La alcaldesa Blanca Alcalá le pidió unos minutos antes de “el grito”, pero el mandatario respondió que no, que de una vez. Salió al Balcón, donde sintió el aire gélido y la brisa de la llovizna, y sin más se arrancó a gritar por última vez en el Palacio que hace diez años fue su casa.


Tan pronto se terminó el acto oficial del Bicentenario, a Marín le entró el desasosiego del poder y la prisa por abandonar lo que pertenecerá a su odiado sucesor, Moreno Valle, a partir del próximo año. A diferencia de Melquiades Morales, quien seis años atrás en su último 15 de septiembre decidió salir a cenar a los puestos populares un tradicional mole de panza, el gobernador saliente no terminó ni siquiera un caballito de tequila ni probó las fritangas que ofreció el Ayuntamiento como cena oficial.


Dedicó un par de minutos para tomarse un tequila servido en un caballito de jícama espolvoreado con chilito, pero no sonrió ni habló. Apenas y jaló un mini molotito y le metió una mordida de la misma escala.


Las fritangas desfilaban en la mesa, Marín con su mano derecha y el ceño fruncido rechazó las tostaditas, los taquitos y las chanclas. Para su desgracia, no hubo camaroniza ni langosta ni vino Diamante.

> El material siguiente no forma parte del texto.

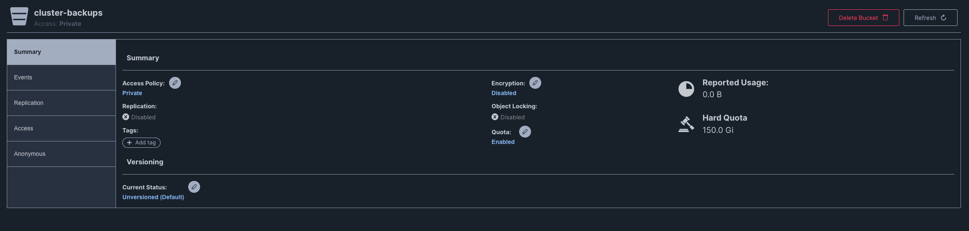This screenshot has height=231, width=969.
Task: Edit the Access Policy pencil icon
Action: 175,83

Tampoco hubo tiempo para las margaritas de chocolate o las incomibles cemitas servidas por banquetes De Jalil. Con la prisa de la luz al final del túnel, Marín se levantó y abandonó el Palacio Municipal acompañado por el leal Vale. Lo esperaba una cena en Casa Puebla, donde ahí sí podría dar rienda suelta a la nostalgia del proyecto fallido de gobernar su estado por más de 30 años.

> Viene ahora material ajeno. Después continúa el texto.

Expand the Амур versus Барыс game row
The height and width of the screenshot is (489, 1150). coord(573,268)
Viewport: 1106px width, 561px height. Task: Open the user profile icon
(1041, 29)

Pocos minutos después de la medianoche, Marín abandonó su último 15 de Septiembre, sorprendiendo a los comensales de la mesa de honor. León Dumit, Guillermo Morales y Margarita aventaron sus respectivos platitos con mini fritangas y se pusieron de pie, tras el arrebato de Marín de levantarse sin previo anuncio.


No hubo apretones de manos, felicitaciones, peticiones o halagos. Lejos quedaron los días de las salutaciones, de Zavala y Montero como escoltas de siempre. Los días de la prepotencia y la soberbia del poder. Acompañado de su esposa, Marín salió cargando la loza más pesada de todas: la de ser el primer gobernador priista en perder Casa Puebla, el único lugar que la historia, después de todo, le reservó.


Al final de ese túnel, de ese túnel donde pasaron momentos, pues, muy unidos, muy juntos.